====== DATA ROWS

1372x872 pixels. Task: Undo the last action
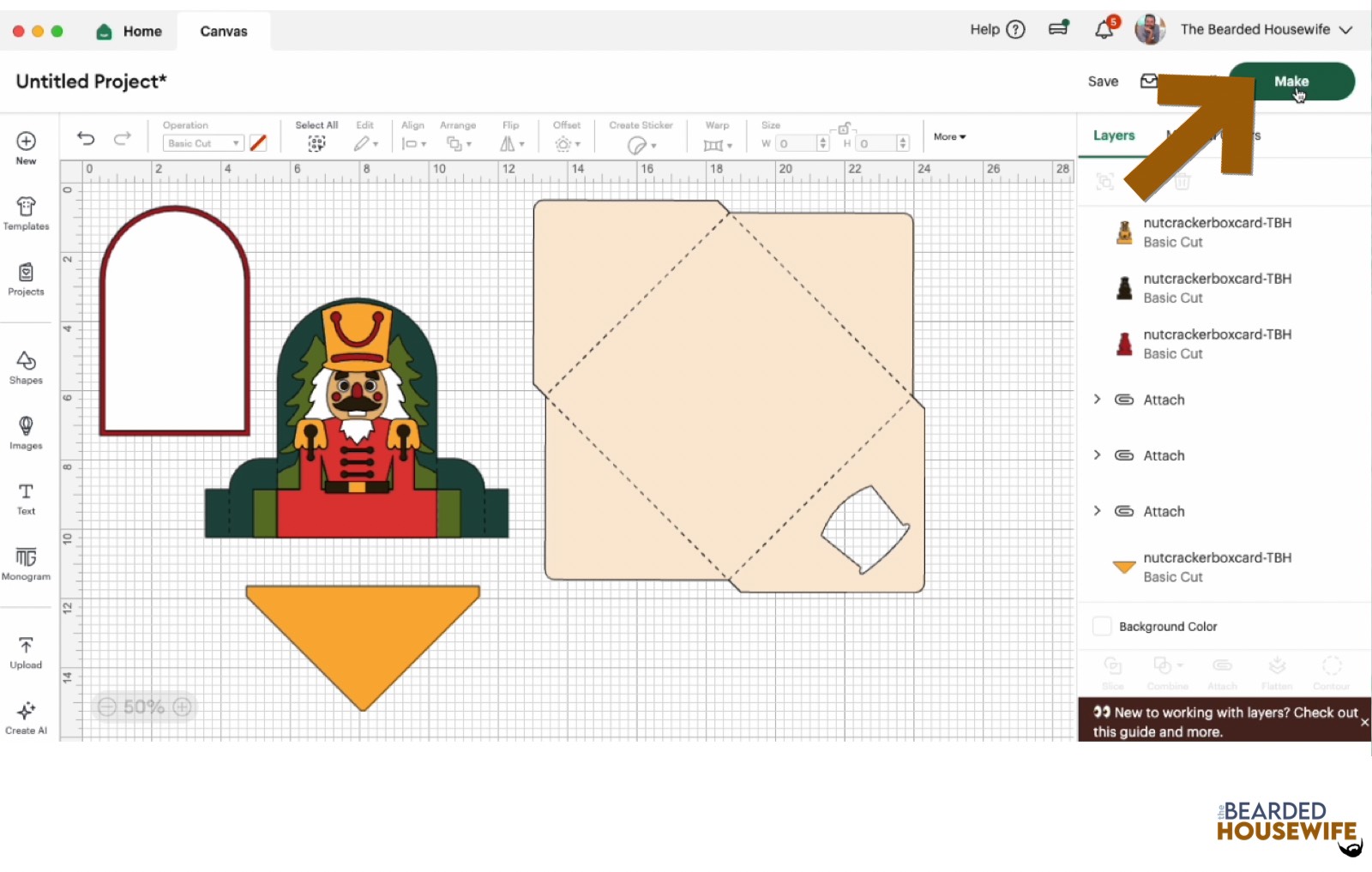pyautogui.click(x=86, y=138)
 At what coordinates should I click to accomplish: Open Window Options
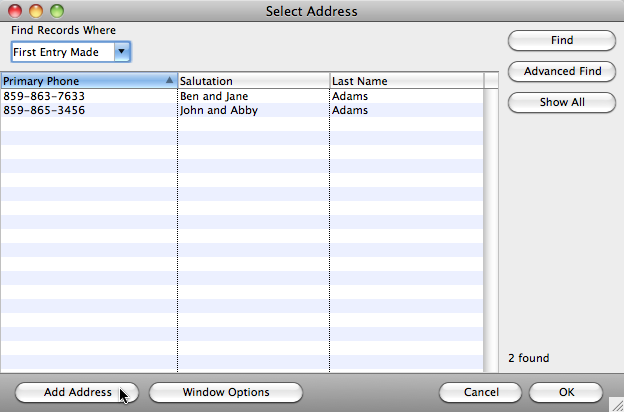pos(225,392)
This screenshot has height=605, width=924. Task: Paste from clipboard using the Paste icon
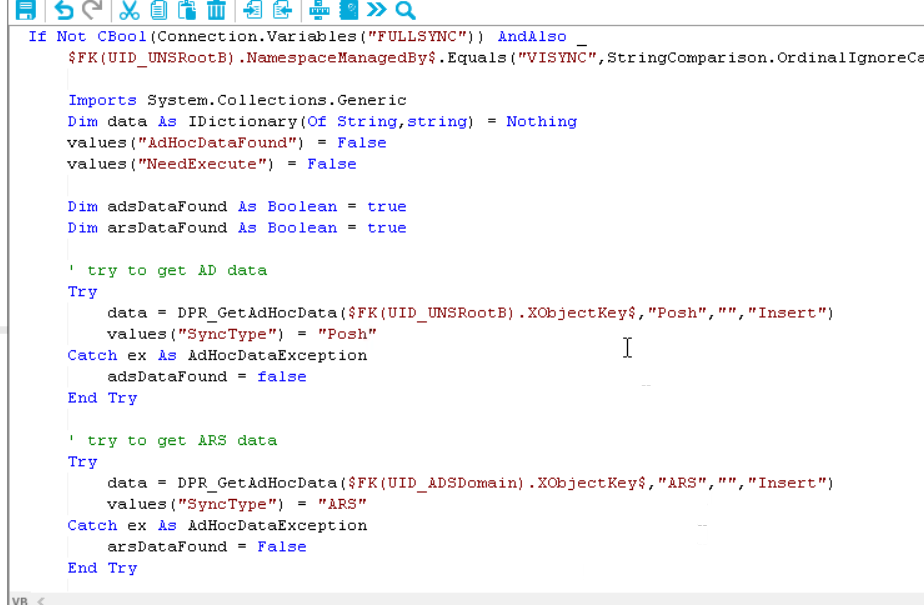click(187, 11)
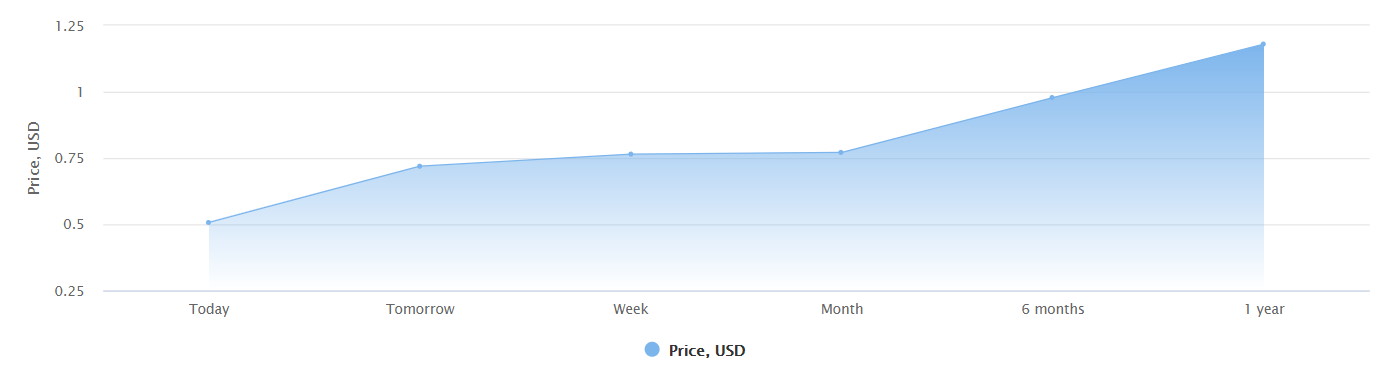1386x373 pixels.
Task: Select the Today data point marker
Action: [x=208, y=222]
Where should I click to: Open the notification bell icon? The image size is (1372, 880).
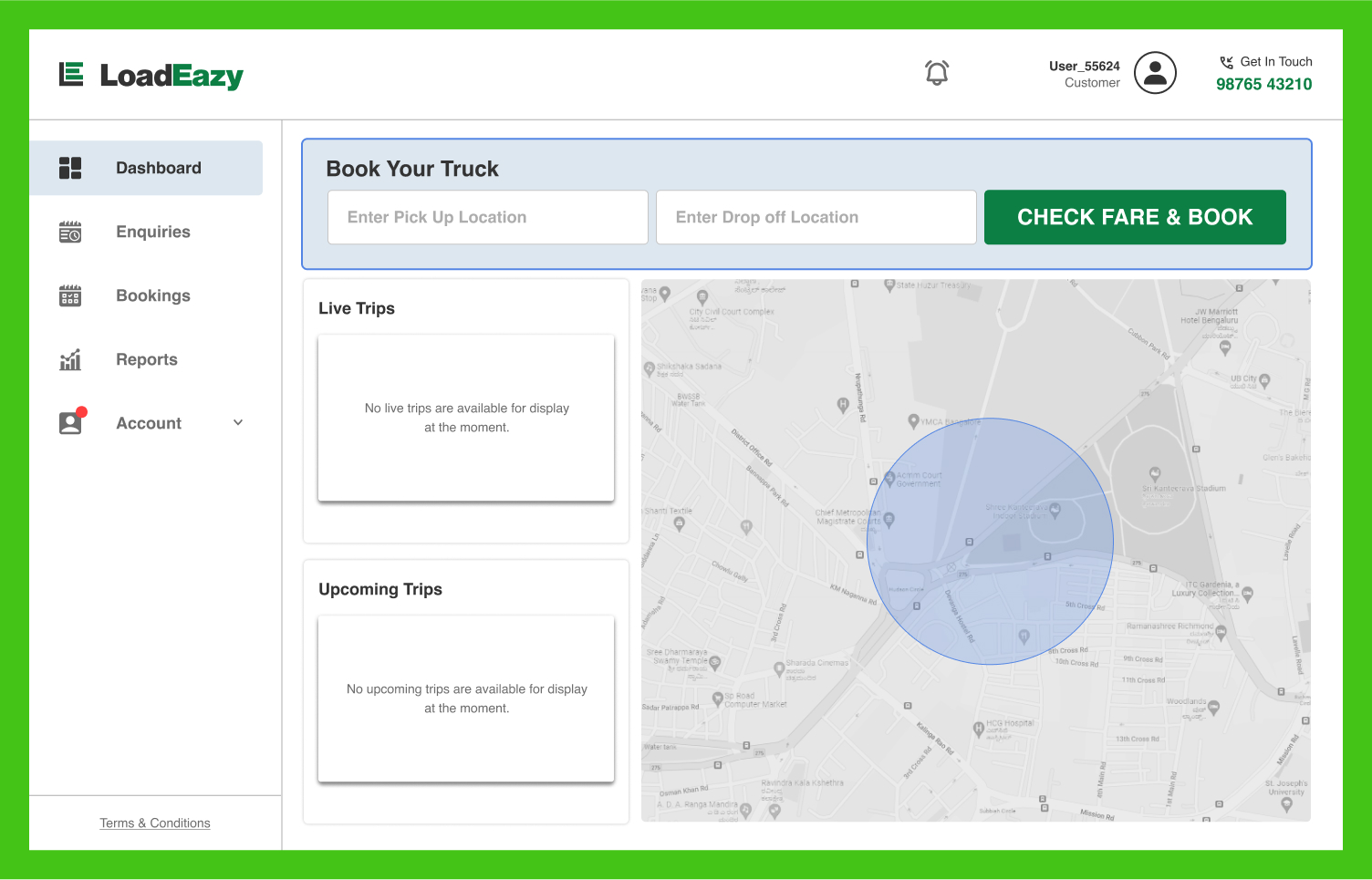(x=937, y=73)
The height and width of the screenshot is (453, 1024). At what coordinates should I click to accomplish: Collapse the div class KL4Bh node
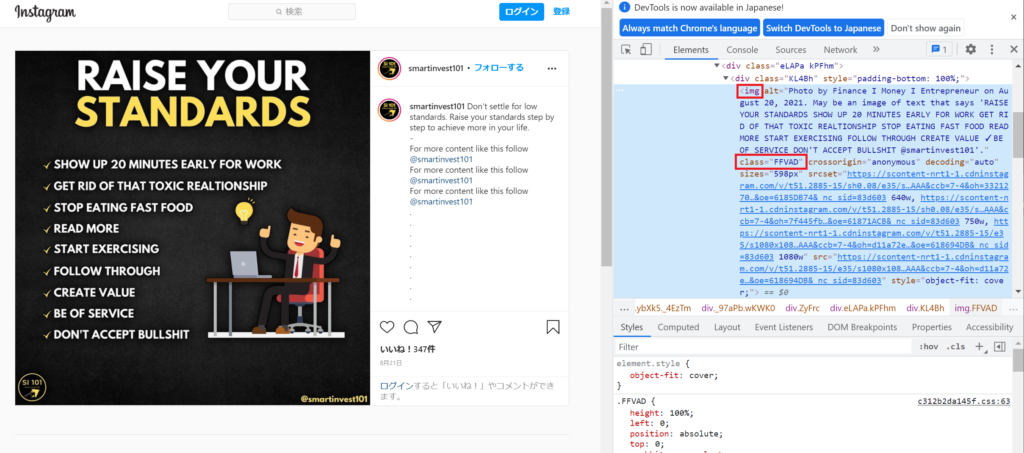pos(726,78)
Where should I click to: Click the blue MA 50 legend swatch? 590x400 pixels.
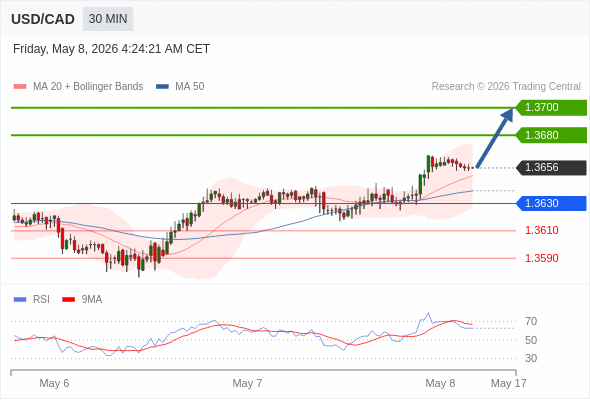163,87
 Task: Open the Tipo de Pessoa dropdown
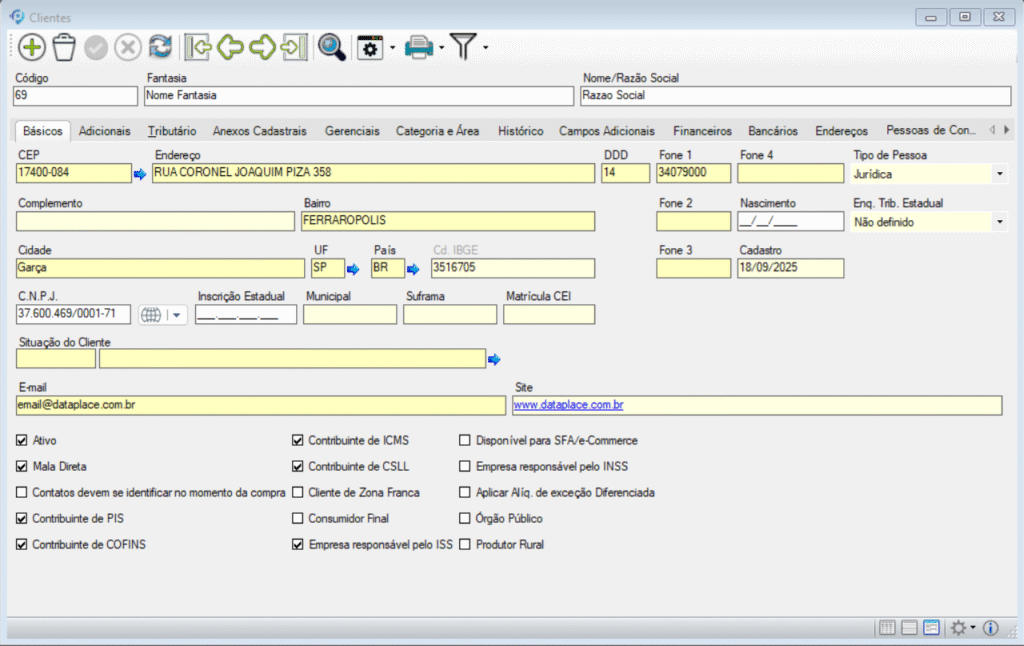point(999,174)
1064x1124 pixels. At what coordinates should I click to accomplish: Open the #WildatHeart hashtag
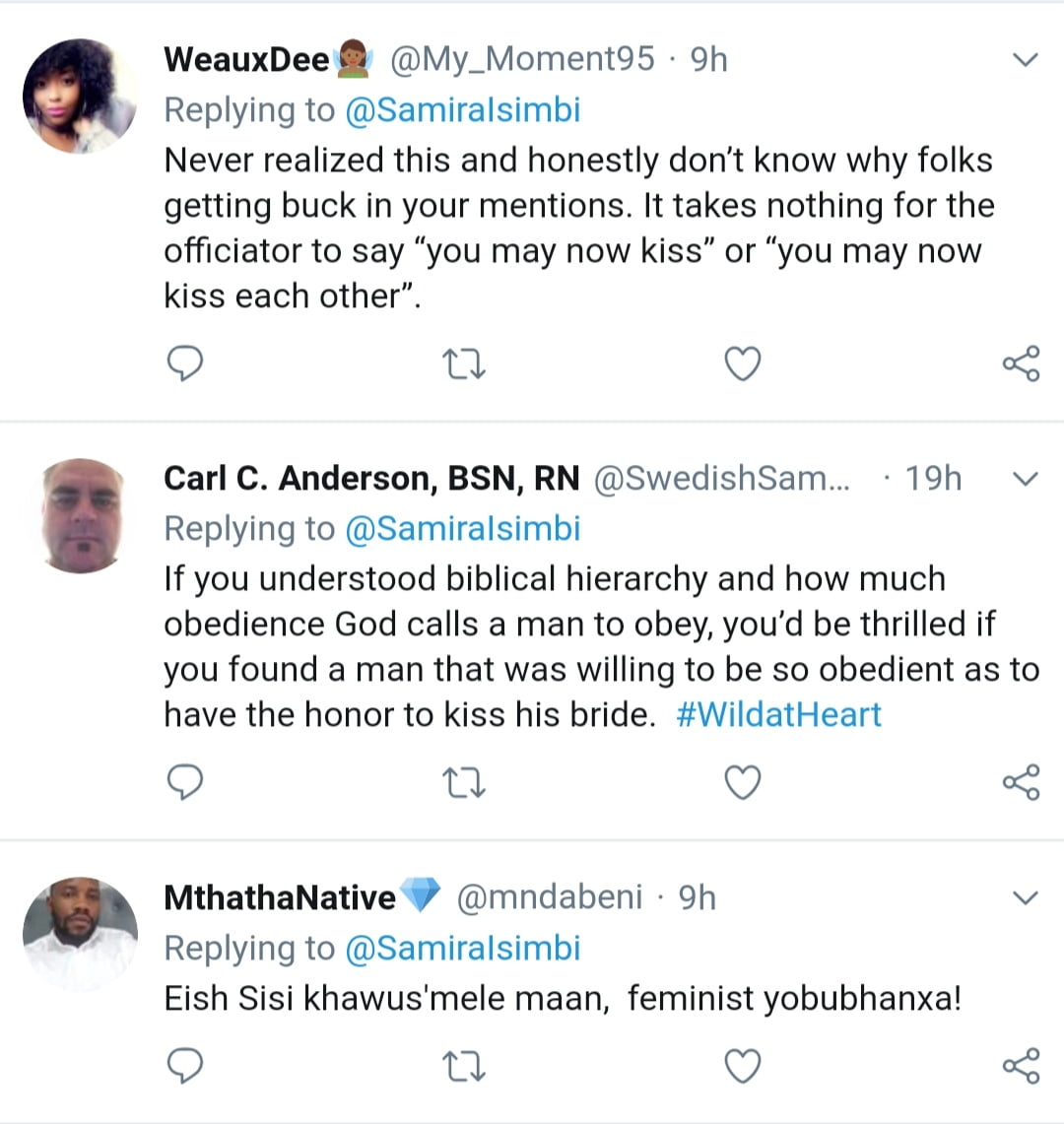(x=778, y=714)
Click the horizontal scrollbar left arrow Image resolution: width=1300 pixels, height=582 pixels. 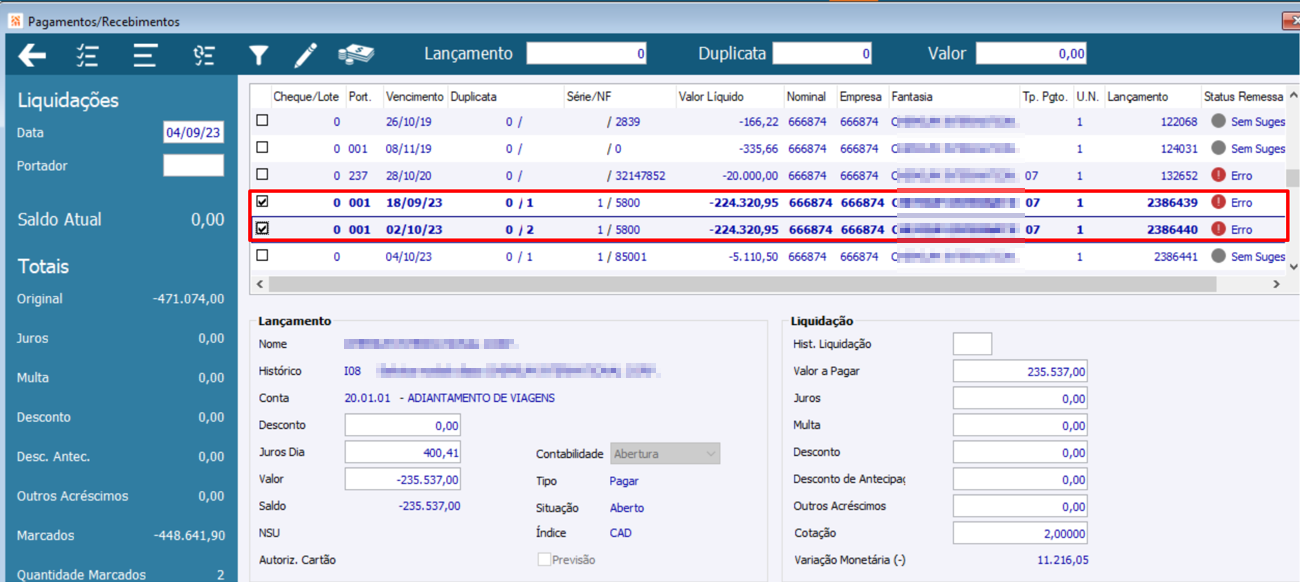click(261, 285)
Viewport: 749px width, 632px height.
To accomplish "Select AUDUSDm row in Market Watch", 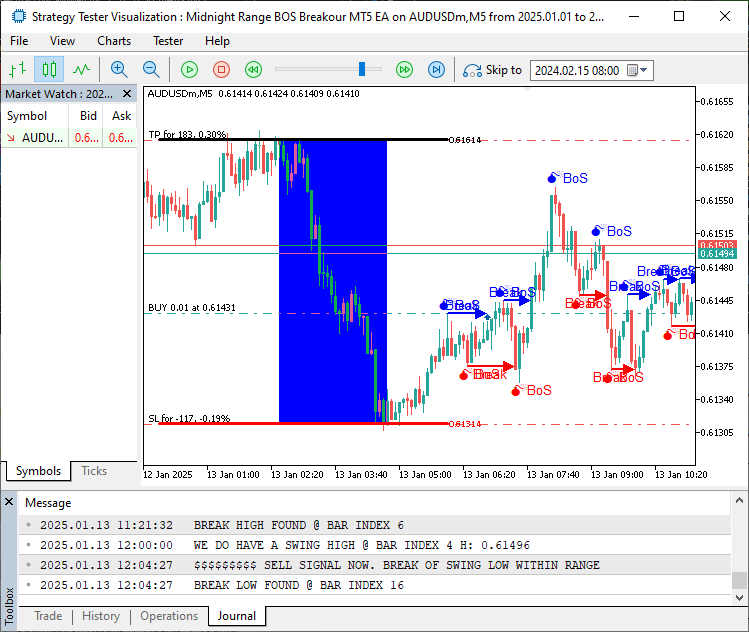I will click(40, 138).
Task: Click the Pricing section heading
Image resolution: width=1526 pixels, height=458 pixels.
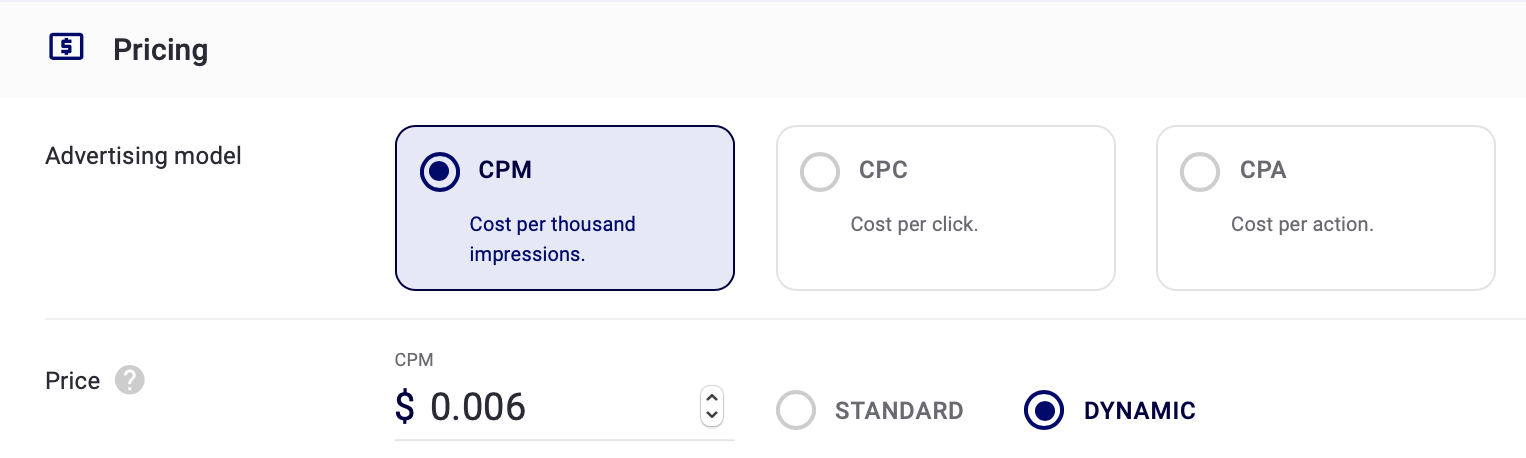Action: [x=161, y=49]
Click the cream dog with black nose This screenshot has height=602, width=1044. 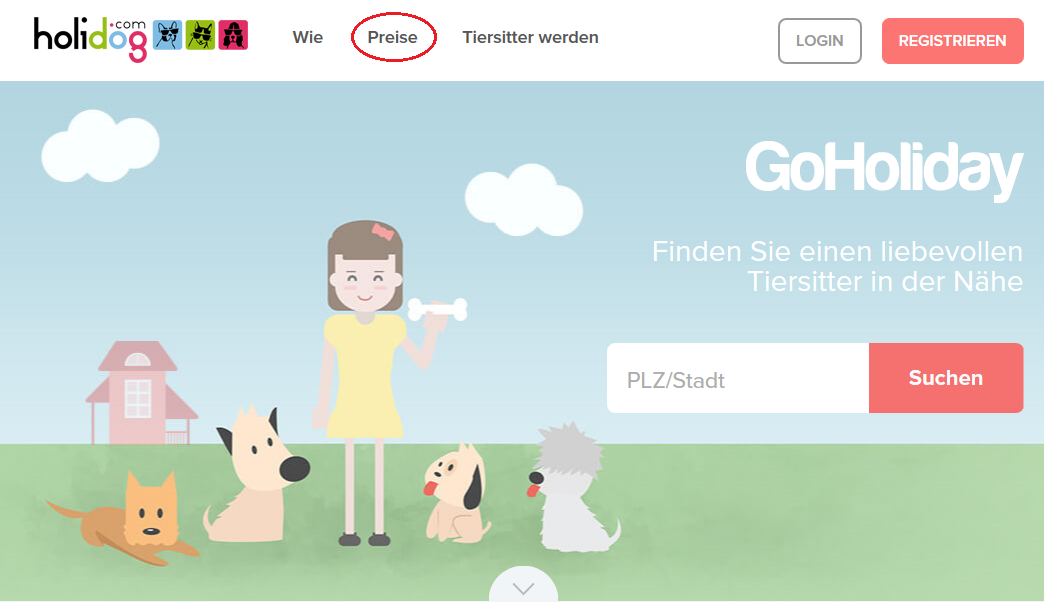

============

(THE REQUEST)
Please substitute "screen capture" for "screenshot" in the lines starting at the first one and ending at the line containing "point(999,174)", leaving everything else unchanged. Leave the pictures out of your answer.

(TASK ANSWER)
1372x872 pixels. Task: Undo the last action
pyautogui.click(x=86, y=138)
 At what coordinates should I click to accomplish: Open Window Options
pos(225,392)
This screen capture has height=605, width=924. Task: Paste from clipboard using the Paste icon
click(187, 11)
1386x373 pixels.
Task: Select the Today data point marker
Action: [x=208, y=222]
Where should I click to: Open the notification bell icon? The image size is (1372, 880).
(x=937, y=73)
The height and width of the screen capture is (453, 1024). At what coordinates should I click to accomplish: Collapse the div class KL4Bh node
pos(726,78)
Where should I click to: Click the blue MA 50 legend swatch? 590x400 pixels.
163,87
 Task: Open the Tipo de Pessoa dropdown
point(999,174)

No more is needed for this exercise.